Change-Id: I2d995a76770658848e3c9629333bedbc2ef43b82
Reviewed-on: https://chromium-review.googlesource.com/c/1273051Reviewed-by: Ulan Degenbaev <ulan@chromium.org>
Commit-Queue: Marja Hölttä <marja@chromium.org>
Cr-Commit-Position: refs/heads/master@{#56529}

src/contexts-inl.h

@@ -218,12 +218,21 @@ Map* Context::GetInitialJSArrayMap(ElementsKind kind) const {
   return Map::cast(initial_js_array_map);
 }
 
-void NativeContext::AddDirtyJSWeakFactory(JSWeakFactory* weak_factory,
-                                          Isolate* isolate) {
+void NativeContext::AddDirtyJSWeakFactory(
+    JSWeakFactory* weak_factory, Isolate* isolate,
+    std::function<void(HeapObject* object, Object** slot, Object* target)>
+        gc_notify_updated_slot) {
   DCHECK(dirty_js_weak_factories()->IsUndefined(isolate) ||
          dirty_js_weak_factories()->IsJSWeakFactory());
   weak_factory->set_next(dirty_js_weak_factories());
+  gc_notify_updated_slot(
+      weak_factory,
+      HeapObject::RawField(weak_factory, JSWeakFactory::kNextOffset),
+      dirty_js_weak_factories());
   set_dirty_js_weak_factories(weak_factory);
+  int offset = kHeaderSize + DIRTY_JS_WEAK_FACTORIES_INDEX * kPointerSize;
+  gc_notify_updated_slot(this, HeapObject::RawField(this, offset),
+                         weak_factory);
 }
 
 }  // namespace internal

src/contexts.h

@@ -640,9 +640,11 @@ class NativeContext : public Context {
   static inline NativeContext* cast(Object* context);
   // TODO(neis): Move some stuff from Context here.
 
-  // Add weak_factory into the dirty_weak_js_factories list.
-  inline void AddDirtyJSWeakFactory(JSWeakFactory* weak_factory,
-                                    Isolate* isolate);
+  // Add weak_factory into the dirty_js_weak_factories list.
+  inline void AddDirtyJSWeakFactory(
+      JSWeakFactory* weak_factory, Isolate* isolate,
+      std::function<void(HeapObject* object, Object** slot, Object* target)>
+          gc_notify_updated_slot);
 
  private:
   DISALLOW_IMPLICIT_CONSTRUCTORS(NativeContext);

src/heap/mark-compact.cc

@@ -2094,6 +2094,7 @@ void MarkCompactCollector::ClearJSWeakCells() {
   }
   JSWeakCell* weak_cell;
   bool schedule_cleanup_task = false;
+  HandleScope handle_scope(isolate());
   while (weak_objects_.js_weak_cells.Pop(kMainThread, &weak_cell)) {
     // We do not insert cleared weak cells into the list, so the value
     // cannot be a Smi here.
@@ -2103,8 +2104,13 @@ void MarkCompactCollector::ClearJSWeakCells() {
       if (!weak_factory->NeedsCleanup()) {
         // This is the first dirty JSWeakCell of that JSWeakFactory.
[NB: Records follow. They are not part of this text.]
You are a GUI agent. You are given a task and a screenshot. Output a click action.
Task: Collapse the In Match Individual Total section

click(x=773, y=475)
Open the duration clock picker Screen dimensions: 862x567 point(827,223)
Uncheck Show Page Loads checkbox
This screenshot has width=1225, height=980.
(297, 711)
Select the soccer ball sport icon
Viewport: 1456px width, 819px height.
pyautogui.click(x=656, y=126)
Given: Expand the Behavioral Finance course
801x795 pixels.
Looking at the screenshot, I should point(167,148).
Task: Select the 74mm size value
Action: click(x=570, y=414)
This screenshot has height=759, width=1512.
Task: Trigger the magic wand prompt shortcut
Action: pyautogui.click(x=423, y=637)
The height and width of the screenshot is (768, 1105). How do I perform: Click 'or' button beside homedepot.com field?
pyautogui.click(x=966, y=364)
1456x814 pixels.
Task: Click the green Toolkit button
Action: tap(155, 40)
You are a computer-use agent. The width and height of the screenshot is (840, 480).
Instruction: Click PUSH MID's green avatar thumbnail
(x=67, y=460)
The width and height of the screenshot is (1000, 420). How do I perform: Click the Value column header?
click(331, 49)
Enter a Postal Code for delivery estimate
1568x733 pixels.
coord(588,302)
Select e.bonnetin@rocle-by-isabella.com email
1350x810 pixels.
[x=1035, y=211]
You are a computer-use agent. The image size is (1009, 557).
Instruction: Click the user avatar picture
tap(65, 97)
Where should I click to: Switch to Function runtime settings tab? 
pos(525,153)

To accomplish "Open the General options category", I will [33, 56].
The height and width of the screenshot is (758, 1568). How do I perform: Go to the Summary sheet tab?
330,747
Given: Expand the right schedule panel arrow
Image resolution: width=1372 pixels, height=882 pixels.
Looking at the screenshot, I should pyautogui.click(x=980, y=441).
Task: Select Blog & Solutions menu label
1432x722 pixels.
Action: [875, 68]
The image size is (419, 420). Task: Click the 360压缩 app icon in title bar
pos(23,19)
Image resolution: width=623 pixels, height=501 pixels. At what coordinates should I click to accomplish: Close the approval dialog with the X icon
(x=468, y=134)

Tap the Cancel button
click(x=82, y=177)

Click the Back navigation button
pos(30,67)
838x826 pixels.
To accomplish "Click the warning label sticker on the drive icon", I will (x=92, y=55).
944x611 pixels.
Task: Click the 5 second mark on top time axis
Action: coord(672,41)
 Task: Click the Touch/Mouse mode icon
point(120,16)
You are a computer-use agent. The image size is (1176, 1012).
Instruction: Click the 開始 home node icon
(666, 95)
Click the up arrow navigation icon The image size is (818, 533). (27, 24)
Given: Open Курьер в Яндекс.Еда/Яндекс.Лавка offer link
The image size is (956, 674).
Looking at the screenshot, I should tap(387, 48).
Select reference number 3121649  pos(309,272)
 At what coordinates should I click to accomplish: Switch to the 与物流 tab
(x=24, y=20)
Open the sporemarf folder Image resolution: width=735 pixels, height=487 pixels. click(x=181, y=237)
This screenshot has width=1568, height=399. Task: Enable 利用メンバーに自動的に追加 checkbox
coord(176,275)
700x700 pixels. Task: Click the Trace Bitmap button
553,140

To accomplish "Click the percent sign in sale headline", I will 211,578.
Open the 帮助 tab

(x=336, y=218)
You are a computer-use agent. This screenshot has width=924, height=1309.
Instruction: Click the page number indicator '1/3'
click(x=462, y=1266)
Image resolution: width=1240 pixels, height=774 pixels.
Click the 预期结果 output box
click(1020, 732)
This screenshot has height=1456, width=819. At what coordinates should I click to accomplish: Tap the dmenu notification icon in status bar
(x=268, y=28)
Record
         // the dirty JSWeakFactory in the native context.
-        isolate()->native_context()->AddDirtyJSWeakFactory(weak_factory,
-                                                           isolate());
+        isolate()->native_context()->AddDirtyJSWeakFactory(
+            weak_factory, isolate(),
+            [](HeapObject* object, Object** slot, Object* target) {
+              if (target->IsHeapObject()) {
+                RecordSlot(object, slot, HeapObject::cast(target));
+              }
+            });
         schedule_cleanup_task = true;
       }
       // We're modifying the pointers in JSWeakCell and JSWeakFactory during GC;

src/objects.cc

@@ -18829,6 +18829,8 @@ void JSWeakFactoryCleanupTask::Run() {
   HandleScope handle_scope(isolate_);
   Handle<Context> native_context =
       Handle<Context>::cast(Utils::OpenPersistent(native_context_));
+  v8::Local<v8::Context> context_local = Utils::ToLocal(native_context);
+  v8::Context::Scope context_scope(context_local);
 
   while (native_context->dirty_js_weak_factories()->IsJSWeakFactory()) {
     Handle<JSWeakFactory> weak_factory =